> _Instructions to follow_
Find the line containing "Image resolution: width=1000", then print it and each following line through the end of the records, exactly and with nothing added; leave out any pictures.

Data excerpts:
========

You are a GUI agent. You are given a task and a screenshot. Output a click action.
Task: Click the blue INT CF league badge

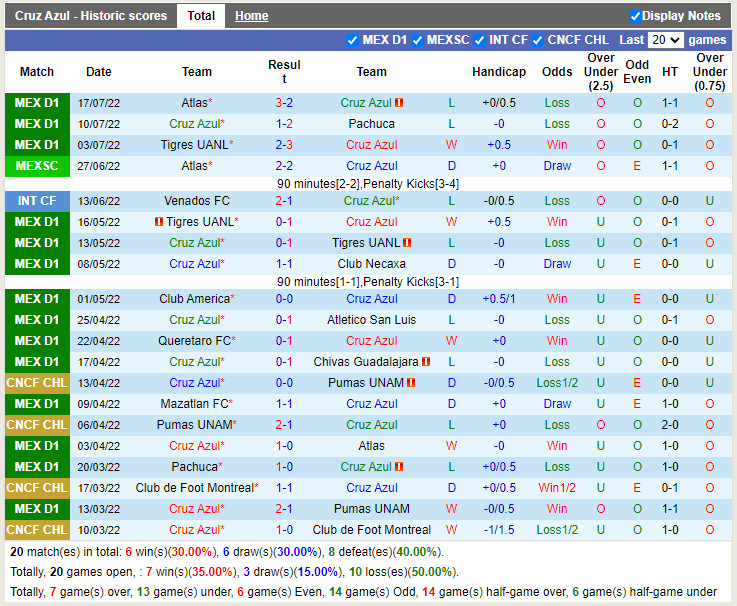click(x=37, y=201)
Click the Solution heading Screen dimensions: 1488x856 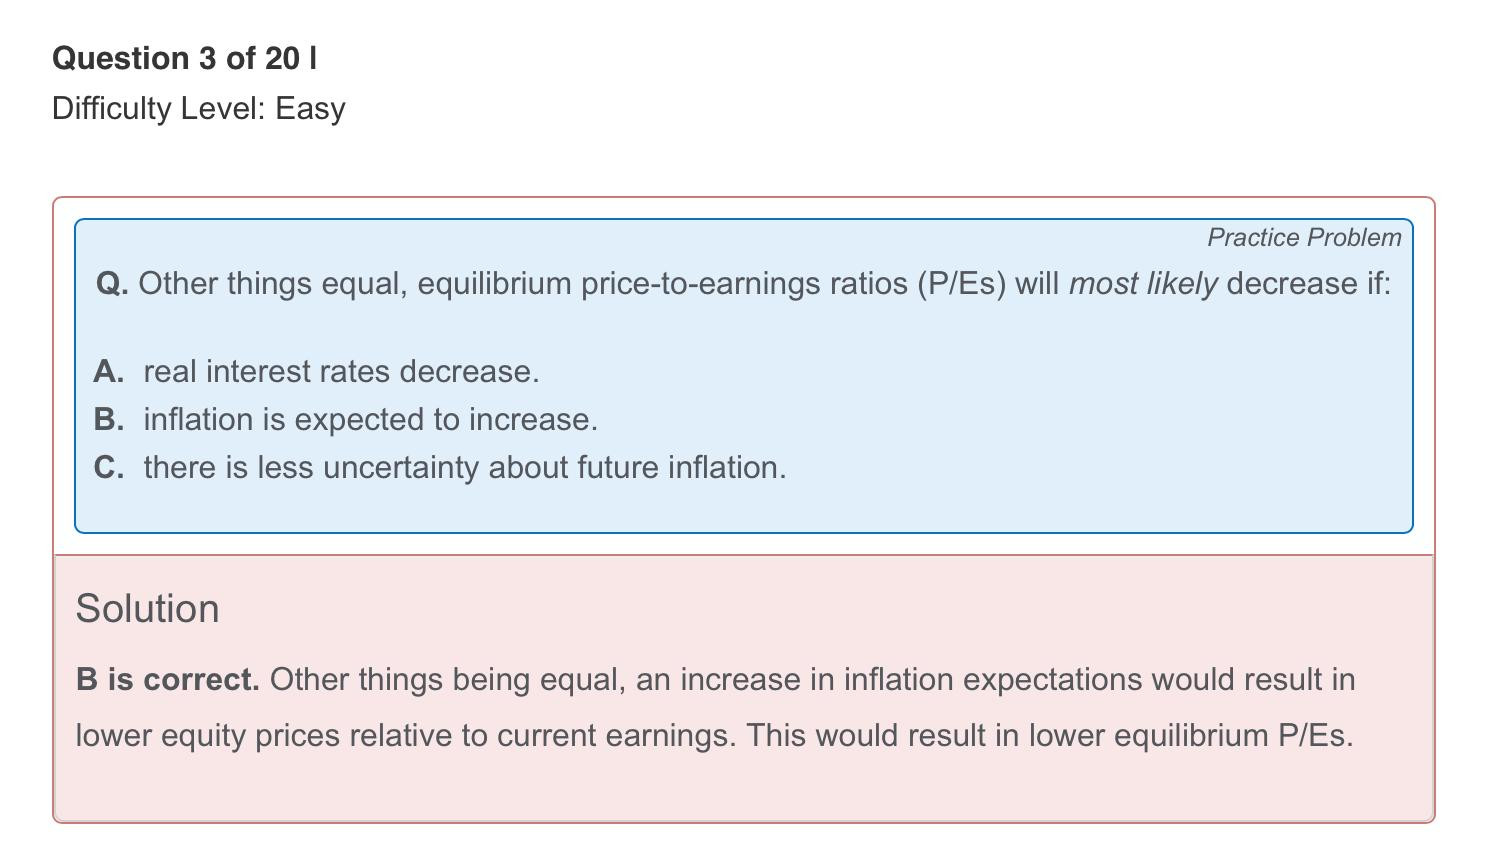(x=147, y=608)
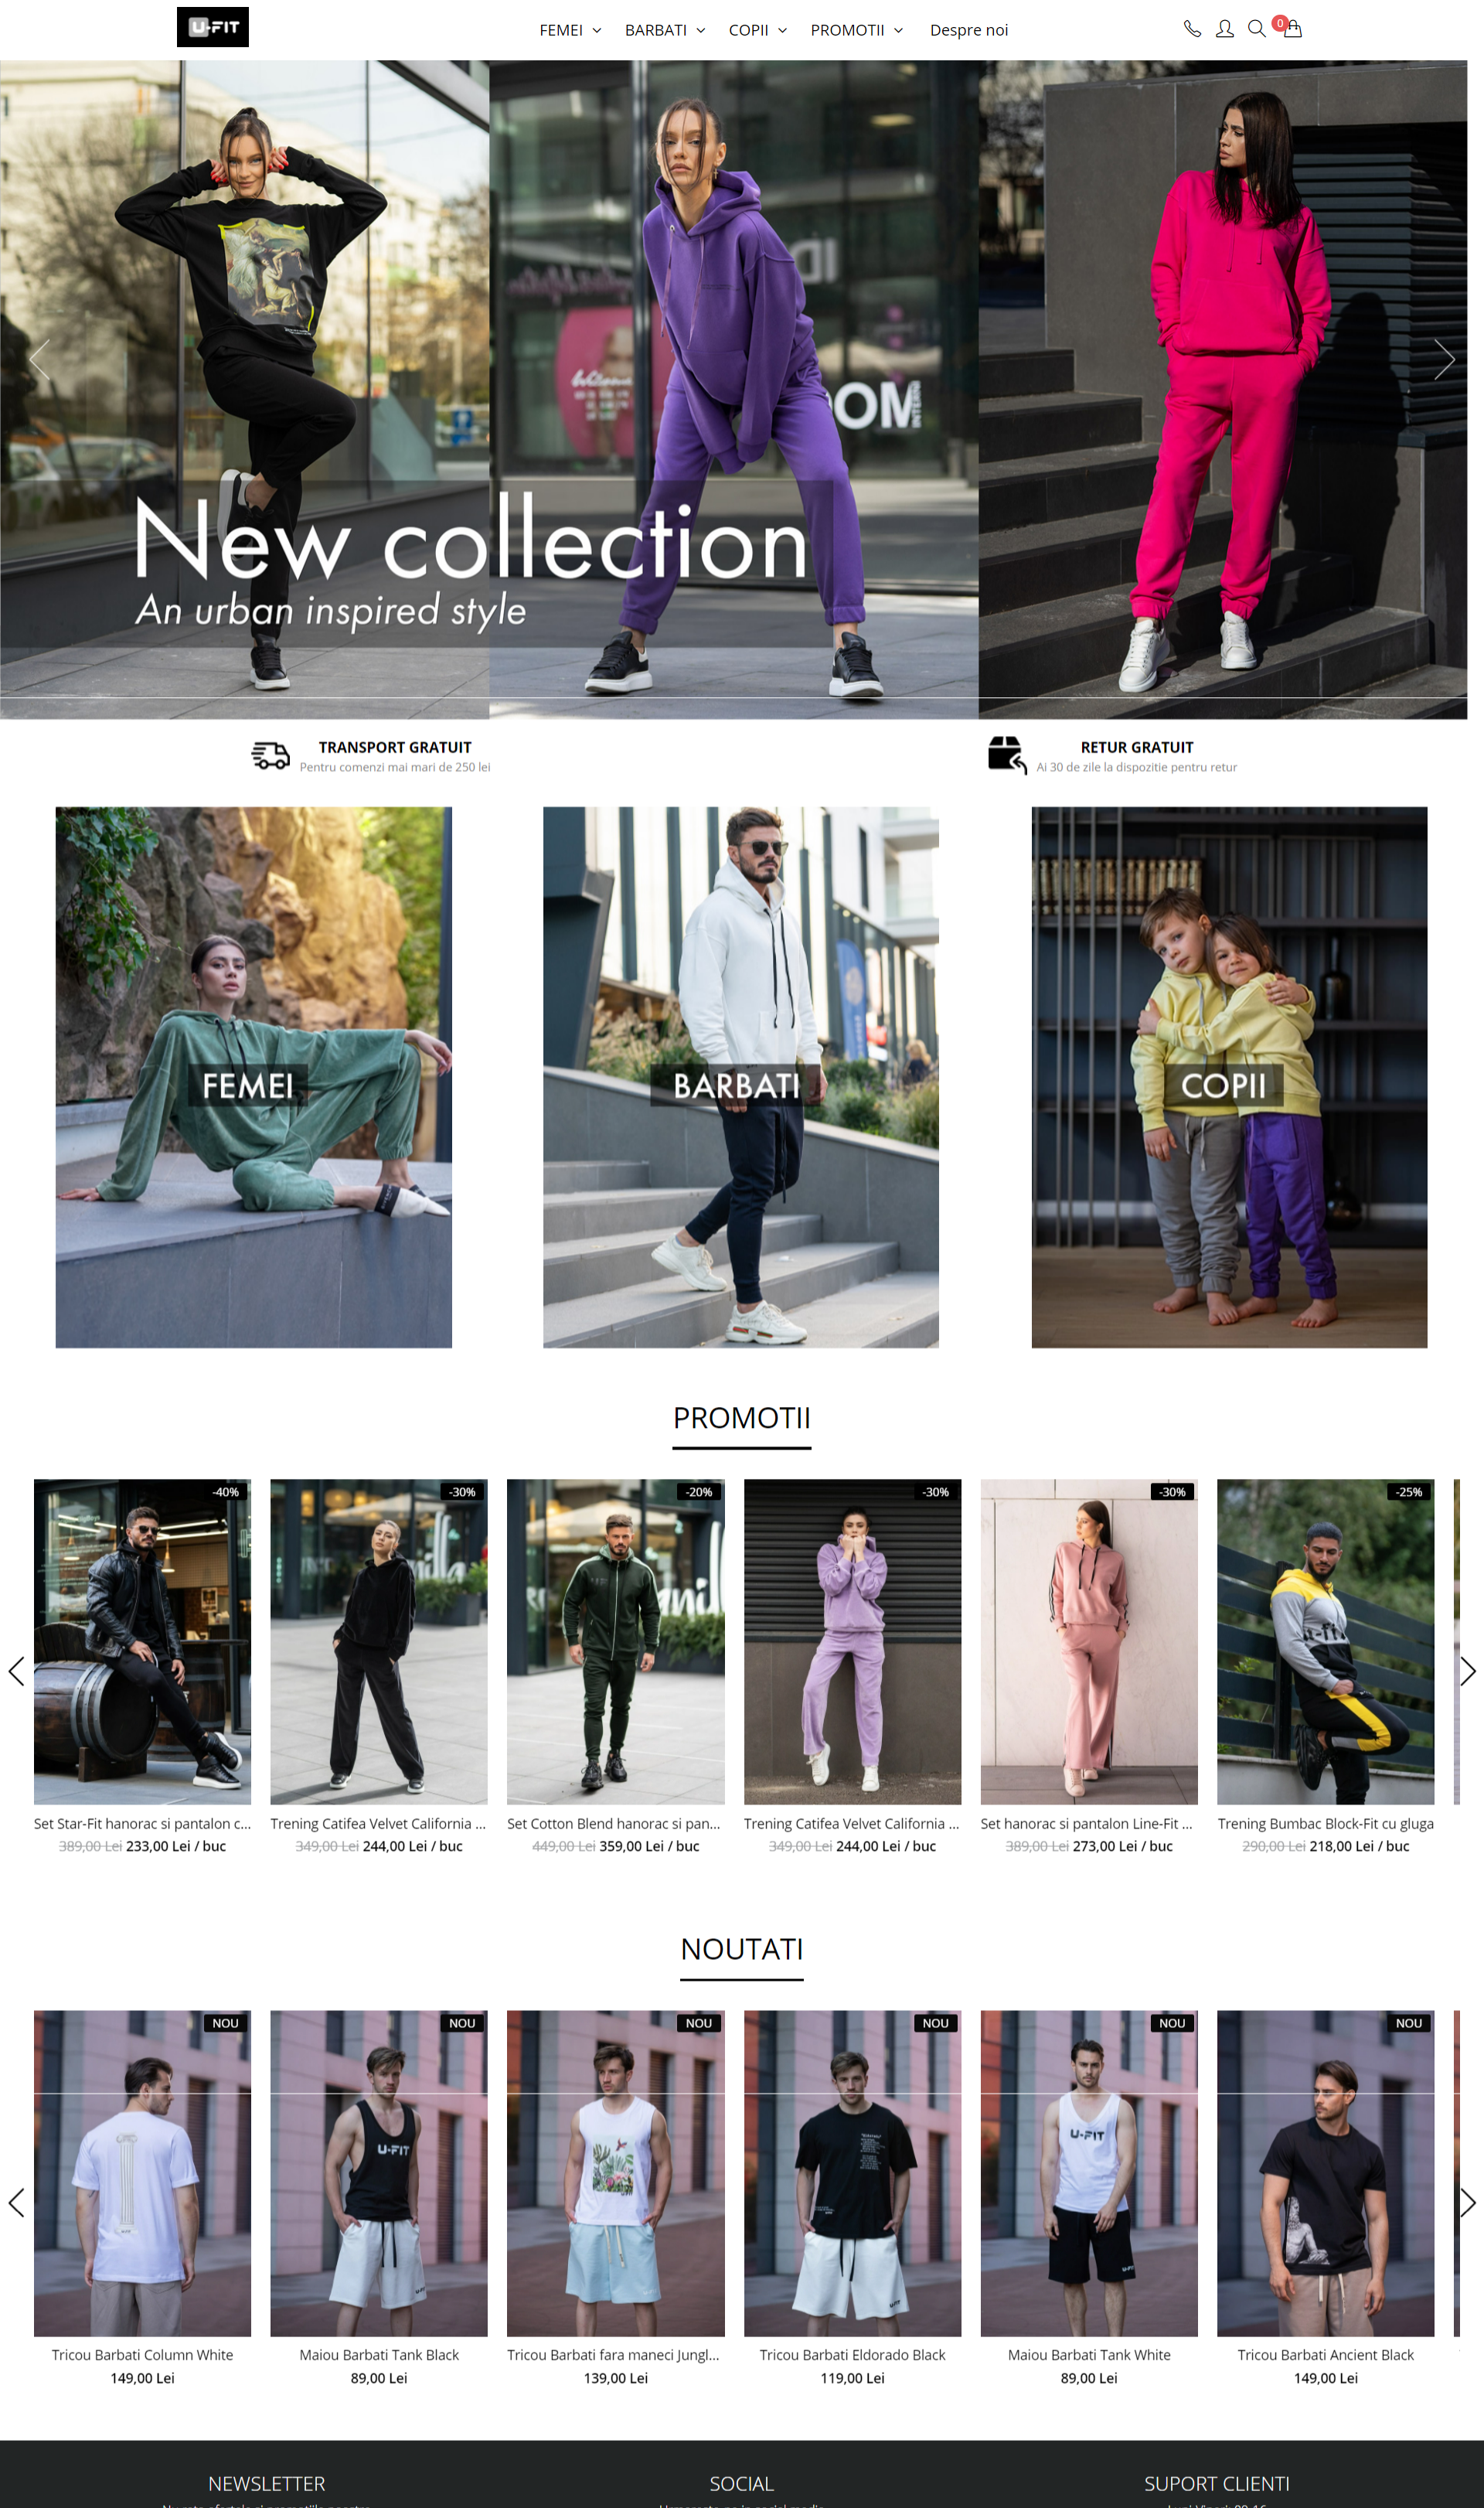Show previous products in NOUTATI carousel
Screen dimensions: 1484x2508
(x=16, y=2202)
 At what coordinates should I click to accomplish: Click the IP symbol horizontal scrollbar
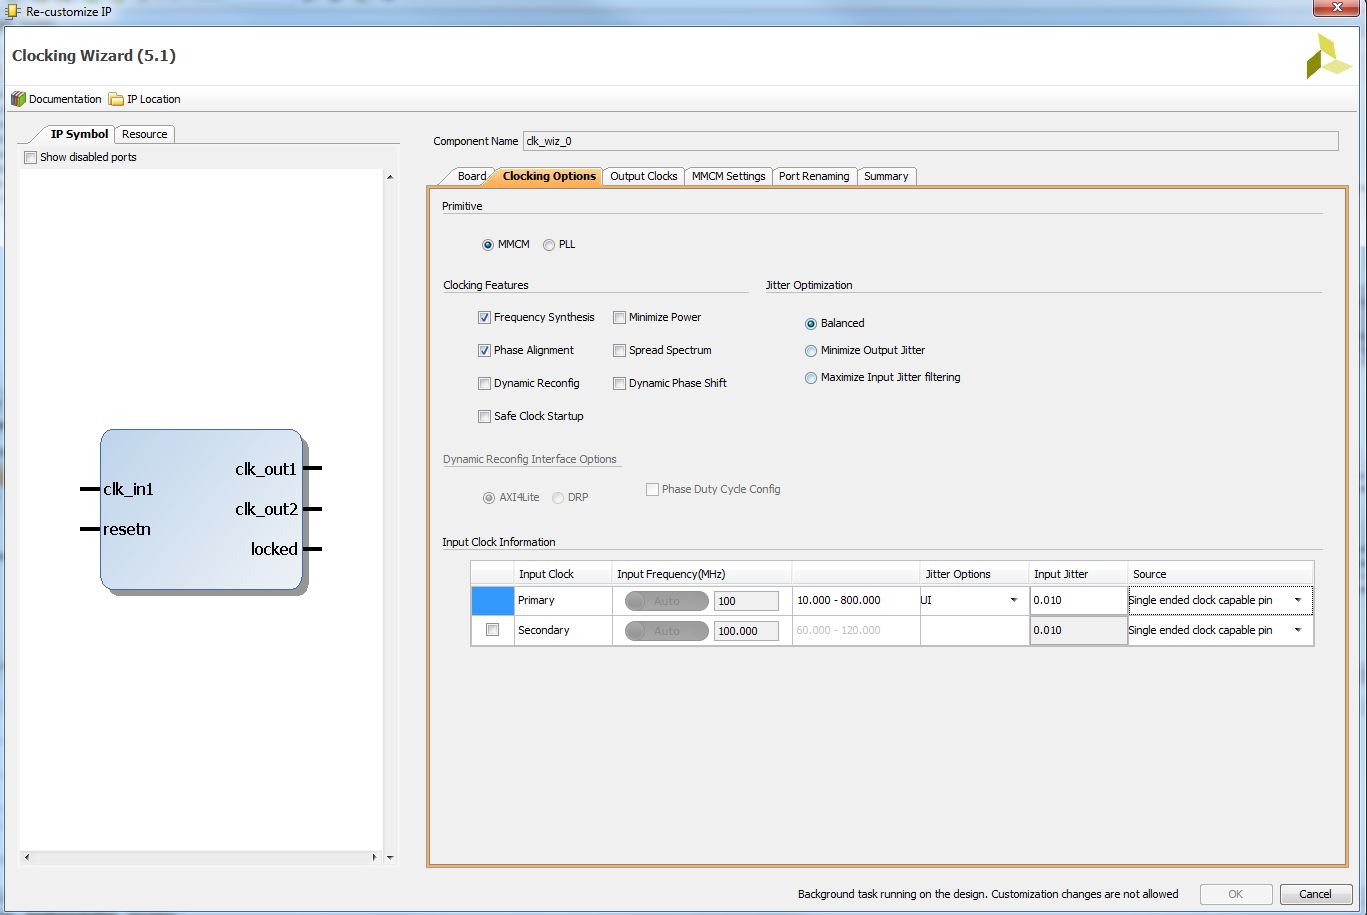(x=201, y=857)
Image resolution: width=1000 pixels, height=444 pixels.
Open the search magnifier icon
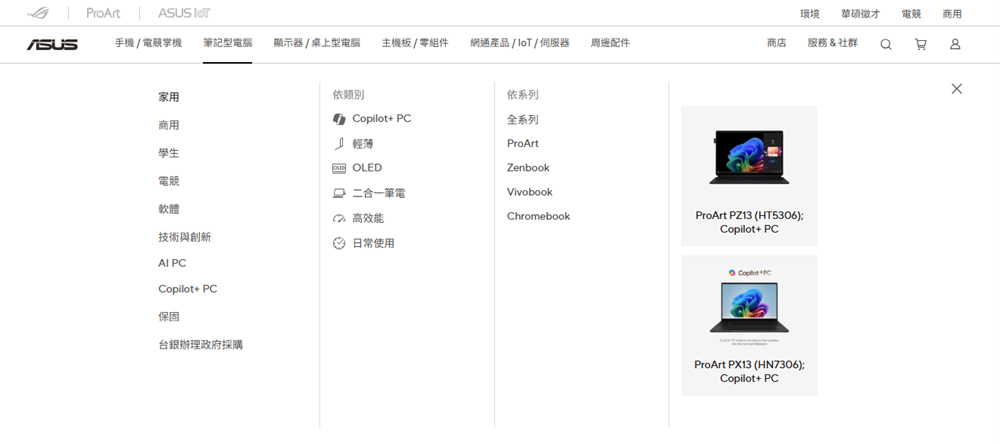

========

> _Expected answer_
Image resolution: width=1000 pixels, height=444 pixels.
Open the search magnifier icon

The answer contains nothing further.